Closed amallia closed 5 years ago

amallia commented 5 years ago

https://github.com/lemire/FastPFor/blob/71d54a9793245ae90e69c86a425d4ee1ee6543d8/headers/synthetic.h#L102-L128

The above is the synthetic data generator for a clustered series. The reference is "Vo Ngoc Anh and Alistair Moffat. 2010. Index compression using 64-bit words".

The original paper says the following:

The second family, ClusterData, has a structure similar to UniformData. However, the sequence is generated in a way that creates a clustered rather than uniform distribution, to more closely model the way that terms in an information retrieval system tend to be clustered across clumps of documents. A recursive process is used to set, in a clustered manner, f bits of the array A[l ...r] of bits, where f ≤r −l +1. If f is small ( f <10) then f locations in A[l ...r] are selected, and the corresponding bits are turned on. When f ≥10, the array A is randomly divided into two sub-arrays A[l ...m] and A[m+1...r] for some choice of m, and the task becomes that of turning on f/2 bits in each of the sub-arrays, with care taken so that the number of 1-bits does not exceed either of the two sub-array lengths.

In the source code the cut (which corresponds to m in the paper) is never used to split the vector, but just to adapt min/max of the recursive calls.

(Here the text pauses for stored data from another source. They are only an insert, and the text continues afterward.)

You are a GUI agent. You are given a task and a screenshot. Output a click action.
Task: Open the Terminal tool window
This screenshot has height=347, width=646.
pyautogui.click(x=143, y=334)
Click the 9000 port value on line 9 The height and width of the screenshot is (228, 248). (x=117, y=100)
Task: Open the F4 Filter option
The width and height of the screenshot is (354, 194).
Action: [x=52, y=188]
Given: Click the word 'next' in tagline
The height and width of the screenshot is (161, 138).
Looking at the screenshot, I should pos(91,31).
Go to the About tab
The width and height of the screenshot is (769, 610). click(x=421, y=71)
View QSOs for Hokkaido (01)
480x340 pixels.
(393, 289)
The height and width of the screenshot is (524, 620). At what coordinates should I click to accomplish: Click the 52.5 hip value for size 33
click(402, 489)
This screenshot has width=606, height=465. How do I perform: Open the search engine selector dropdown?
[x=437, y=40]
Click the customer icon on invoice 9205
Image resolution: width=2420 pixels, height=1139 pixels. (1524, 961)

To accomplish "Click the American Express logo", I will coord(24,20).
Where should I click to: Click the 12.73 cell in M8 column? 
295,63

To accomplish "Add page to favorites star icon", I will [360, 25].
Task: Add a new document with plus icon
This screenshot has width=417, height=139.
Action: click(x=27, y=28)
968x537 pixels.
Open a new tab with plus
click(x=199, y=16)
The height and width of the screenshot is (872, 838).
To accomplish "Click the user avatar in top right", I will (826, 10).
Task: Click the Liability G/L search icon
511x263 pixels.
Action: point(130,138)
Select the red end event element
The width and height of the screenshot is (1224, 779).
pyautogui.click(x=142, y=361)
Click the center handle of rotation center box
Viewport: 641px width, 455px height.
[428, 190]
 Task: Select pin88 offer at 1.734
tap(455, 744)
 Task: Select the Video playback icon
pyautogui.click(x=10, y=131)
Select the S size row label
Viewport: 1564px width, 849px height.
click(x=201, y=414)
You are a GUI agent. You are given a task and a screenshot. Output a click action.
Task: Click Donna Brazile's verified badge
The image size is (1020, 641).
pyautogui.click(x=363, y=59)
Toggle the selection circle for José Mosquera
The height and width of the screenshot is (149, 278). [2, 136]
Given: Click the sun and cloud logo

lemire commented 5 years ago

They describe a bit vector whereas we implement their algorithm to generate an array of sorted integers. So when they split A[l...r] into A[l ...m] and A[m+1...r], they mean to divide the universe (1...r) into two subuniverses (l...m) and (m+1...r).

It is always possible, of course, that my implementation can be improved. If so, a pull request with an analysis would be welcome.